▶ _Passage for review_:
The Daily Mail reports “The poor performances came in the latest round of Maryland‘s state testing, where 13 high schools in the city – a staggering 40 percent – failed to produce a single student with a ‘proficient’ score in math.” Baltimore City Schools not only received $1.6 billion last year from taxpayers, but the school district also received $799 million in Covid relief funding from the federal government.

“So, it’s not a funding issue. We’re getting plenty of funding,” said Jason Rodriguez, deputy director of Baltimore-based nonprofit People Empowered by the Struggle, to Fox Baltimore. “I don’t think money is the issue. I think accountability is the issue…This is educational homicide, there is no excuse for the failure, which has come after years of warnings over the city’s poor education standards,” added Rodriguez.

A bombshell study published this month by the Center on Reinventing Public Education (CRPE) found that 16 million students were chronically absent during the pandemic. “The millions of students had missed more than 10 percent of schools days during the 2021-22 year, twice the number seen in previous years. More than eight in 10 public schools also reported stunted behavioral and social-emotional development in their students due to the pandemic, according to a May survey cited in the report.”

▶ _Data listing_:
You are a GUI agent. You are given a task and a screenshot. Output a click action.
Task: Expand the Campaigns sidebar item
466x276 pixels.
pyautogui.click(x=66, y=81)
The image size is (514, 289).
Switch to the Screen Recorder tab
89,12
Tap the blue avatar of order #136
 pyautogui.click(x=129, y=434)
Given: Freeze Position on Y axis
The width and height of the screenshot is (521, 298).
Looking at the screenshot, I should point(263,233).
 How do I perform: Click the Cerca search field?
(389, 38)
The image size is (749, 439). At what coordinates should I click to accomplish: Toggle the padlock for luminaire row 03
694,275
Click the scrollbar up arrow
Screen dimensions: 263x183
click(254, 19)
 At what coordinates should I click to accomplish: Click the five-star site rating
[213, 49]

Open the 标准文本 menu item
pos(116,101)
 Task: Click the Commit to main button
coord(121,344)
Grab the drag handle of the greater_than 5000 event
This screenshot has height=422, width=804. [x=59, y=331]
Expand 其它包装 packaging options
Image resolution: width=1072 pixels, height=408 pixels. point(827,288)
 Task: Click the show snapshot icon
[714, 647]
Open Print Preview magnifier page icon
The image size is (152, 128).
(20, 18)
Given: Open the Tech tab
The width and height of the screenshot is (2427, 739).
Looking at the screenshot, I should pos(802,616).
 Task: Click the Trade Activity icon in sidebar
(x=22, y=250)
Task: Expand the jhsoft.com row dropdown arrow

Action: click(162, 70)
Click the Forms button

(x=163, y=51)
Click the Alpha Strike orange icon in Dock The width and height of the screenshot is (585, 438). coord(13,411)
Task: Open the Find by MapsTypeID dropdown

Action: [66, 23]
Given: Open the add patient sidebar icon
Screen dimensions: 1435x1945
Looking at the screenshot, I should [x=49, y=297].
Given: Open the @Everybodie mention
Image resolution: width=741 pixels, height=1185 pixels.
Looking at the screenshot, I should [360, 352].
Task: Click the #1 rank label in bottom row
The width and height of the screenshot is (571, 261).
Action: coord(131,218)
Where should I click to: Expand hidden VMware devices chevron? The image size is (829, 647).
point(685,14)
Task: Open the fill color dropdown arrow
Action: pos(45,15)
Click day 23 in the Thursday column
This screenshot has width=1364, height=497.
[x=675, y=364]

▶ _Instructions_:
**1.** List every organization or news outlet that the passage on Baltimore school test scores names by its proper name.
**2.** Answer from the passage on Baltimore school test scores:
(a) How many high schools in the city had no student with a proficient math score?
(b) How much Covid relief funding did the school district receive from the federal government?
(c) How many students did the CRPE study find were chronically absent during the pandemic?
**3.** Pick up the passage on Baltimore school test scores after its last sentence and continue it.

▶ _Responses for each task_:
**1.**
Daily Mail
Baltimore City Schools
People Empowered by the Struggle
Fox Baltimore
Center on Reinventing Public Education (CRPE)

**2.**
(a) 13
(b) $799 million
(c) 16 million

**3.**
However, six years ago a similar report by Project Baltimore found that 13 schools in the city had zero students test ‘proficiently’ in math. An almost identical finding. “We’re still dealing with these same issues year after year,” Rodriguez continued. “It’s just scary to me and alarming to me because we know that what’s happening now, you know, it’s just opening up the floodgates to the school-to-prison pipeline. I’m beyond angry… This is why we’ve been calling for the resignation of the school CEO.”

Daily Mail notes that Rodriguez’s group has previously held rallies over the mounting educational crisis in the city, and in 2021 led calls for Baltimore City Schools CEO Dr. Sonja Santelises to resign over low test scores and falling graduation rates.